He was born in 1916, and things started to turn for his families fortunes when sister, Beryl Wallace, started to make headway in as an actress. The families name was Hershburger, but was gentrified in the Hollywood tradition to the current Wallace. In the end she was able to move the entire clan from Brooklyn to early Los Angeles, California. The family was staked to the growing southern California show business economy and my Grandfather would tell me stories of his work running a nightclub on Catalina Island in his youth, including typical details of how they kept track of liquor and prevented theft of the liquid wares. His business skills seemed to be largely honed during his west coast experience. At some point, Al decided that the decadent lifestyle of California wasn't for him. His sisters acting career was really taking off and being expanded by early broadcast mediums, possibly even early television, I don't quite remember. But it was all cut short when Beryl died young in an airplane crash. I'm not certain if he had returned to Brooklyn before or after that. But it was entirely inevitable. While he had come to age in the Golden State, he was clearly a Brooklynite in his heart.


His first marriage is somewhat of a mystery to me, not because the subject was taboo but just seldom recalled at the family dinner table. He married her at an appropriate enough age as she was apparently quite beautiful. They had one son, Steven Wallace, and then she suddenly bolted the marriage, leaving my grandfather with a child in the late 1940's. How he dealt with this difficult situation was more daunting then he ever let on. The only clue I ever got of his suffering was when Ellen left our marriage with the kids to Milwaukee as our own marriage disintegrated.
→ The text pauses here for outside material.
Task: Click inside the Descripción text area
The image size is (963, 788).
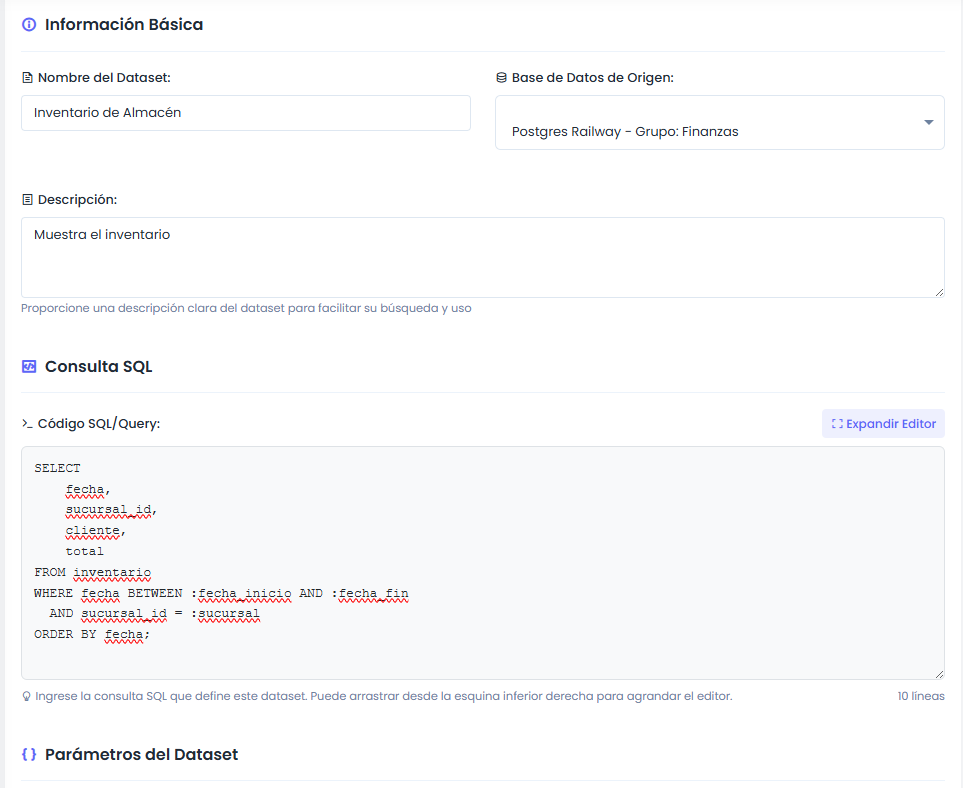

He told me at that time to be glad she didn't just leave without taking the kids. At least she had the heart to take the children with her. I don't know if I agreed with him. Frankly, I was extremely attached to my kids and loved them intimately. Pick your poison.


My grandfather taught me how to drink scotch, greet people with a firm handshake and smile, think deeply of situations, and to share. Sharing was his greatest legacy. Al Wallace gave of himself to everyone selflessly, even when others might have abused the privileged. He was part of the 1-2 power punch of the Wallace family. He and my grandmother were simply regent in their dealings with folks, often holding court at family and camp gatherings. Entertaining and enablers of others, they could be in a crowd of 50 people, hold court and make every individual feel like they were sharing the spotlight and were the center of their attention. He had a love of music, growing up at the beginning of the Jazz era. A faithful record collector for many years, his collection includes original thick platter disks of Sarah Vaughn, Benny Goodman, Peggy Lee, Fats Waller, and his favorite, Al Jolsen. And then when I was born, at a family gathering, or at one of our extended stays in his home when my mother had problems, I sumerly scratched nearly all the records and destroyed the record player as well in a futile attempt to stack 20 disks at a time on the spindle of walnut music system he owned which was tucked neatly into his bar. I always had a foreboding reverence for that clevis in his living room. Perhaps it was this experience which caused me to carefully avoid and to never disturb that sacred spot in the house. Unfortunately for his record collection it was too late.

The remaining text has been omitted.